### [REQUIRED WORK]
Transcribe each of the records below exactly, excluding all pictures.

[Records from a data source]
%%
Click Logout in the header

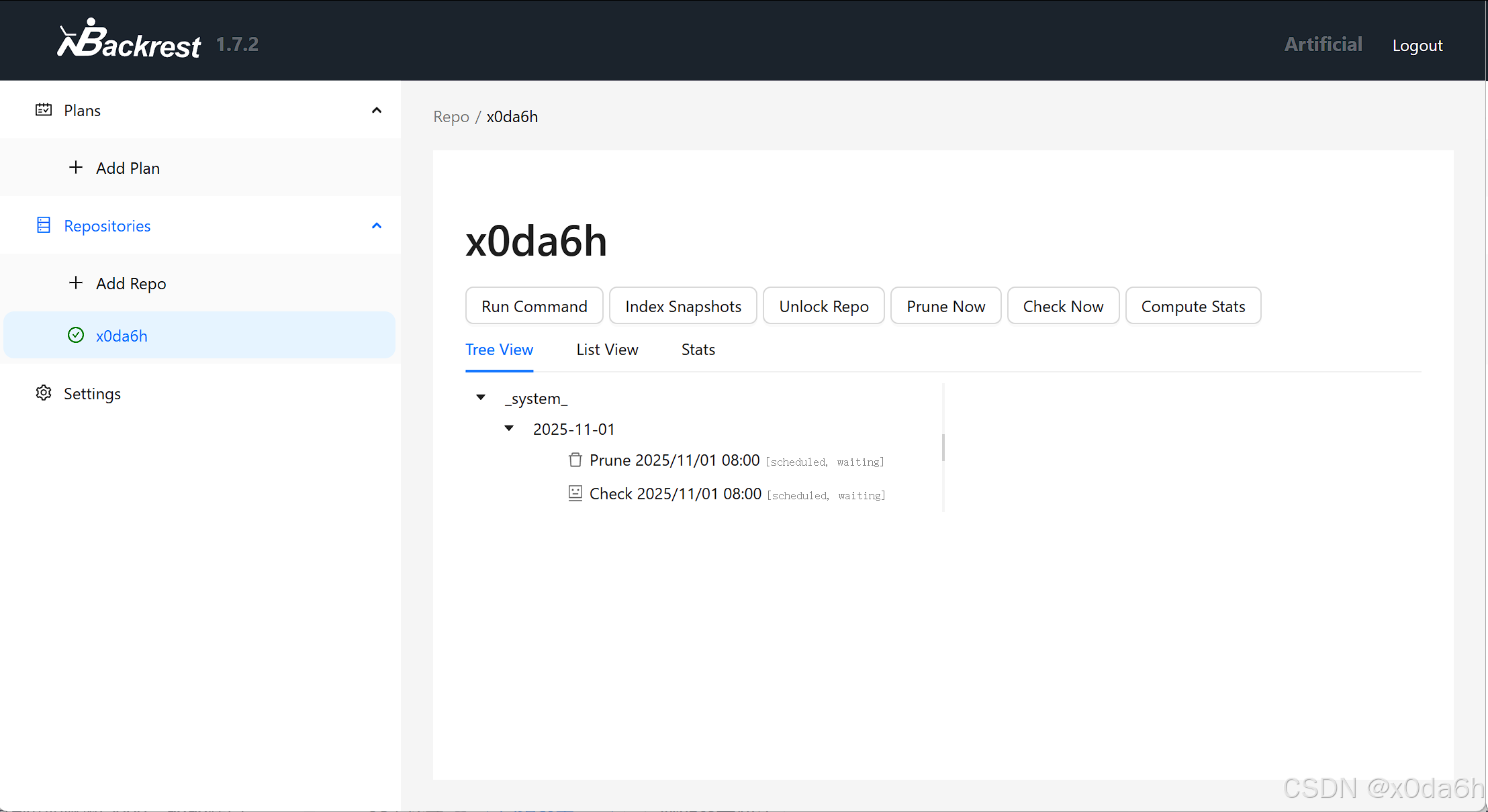(1417, 46)
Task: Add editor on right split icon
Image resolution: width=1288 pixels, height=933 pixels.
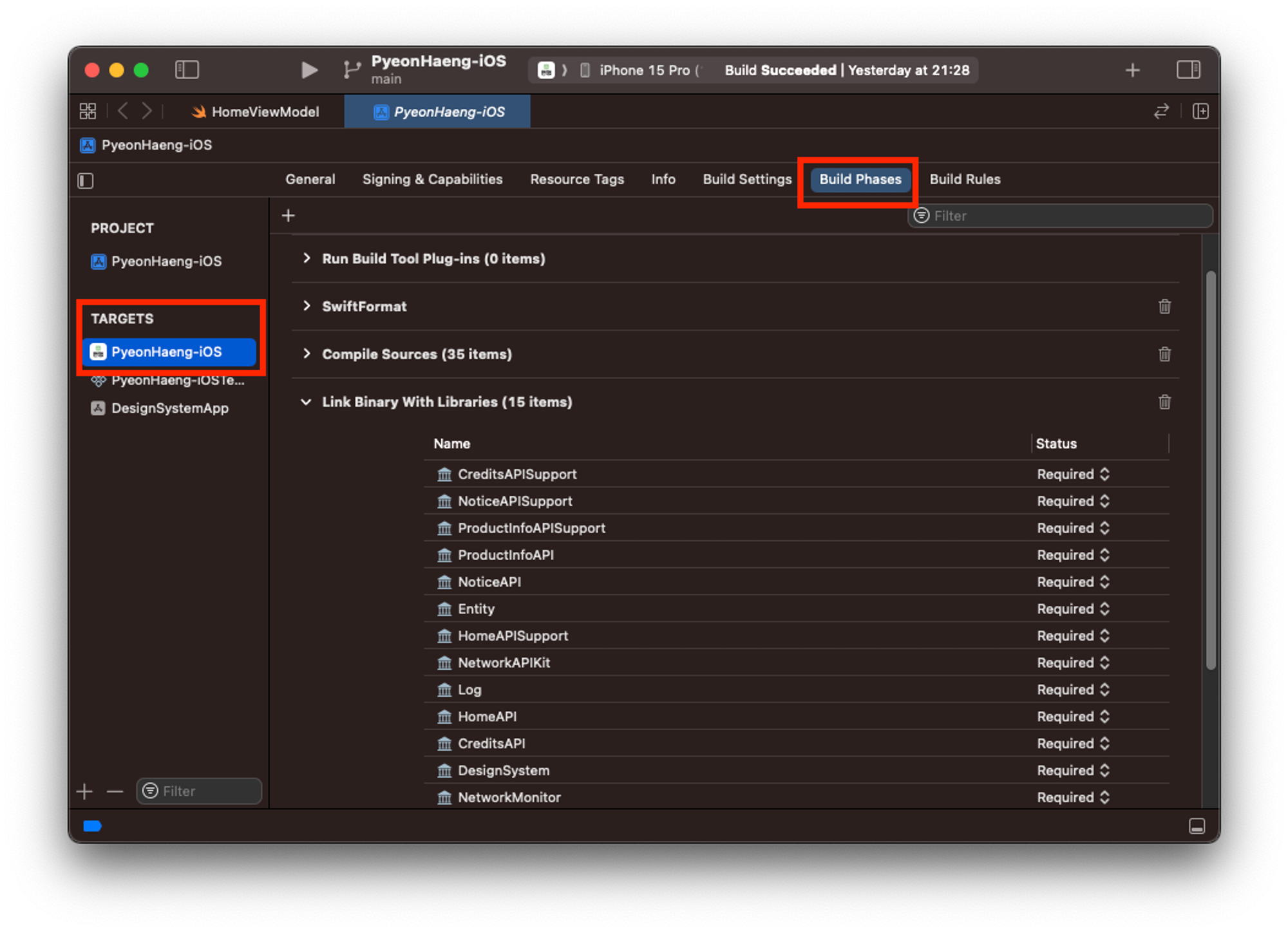Action: pos(1200,111)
%%
### [TASK RESULT]
Click Logout in the header

(1417, 46)
Task: Add editor on right split icon
Image resolution: width=1288 pixels, height=933 pixels.
Action: pos(1200,111)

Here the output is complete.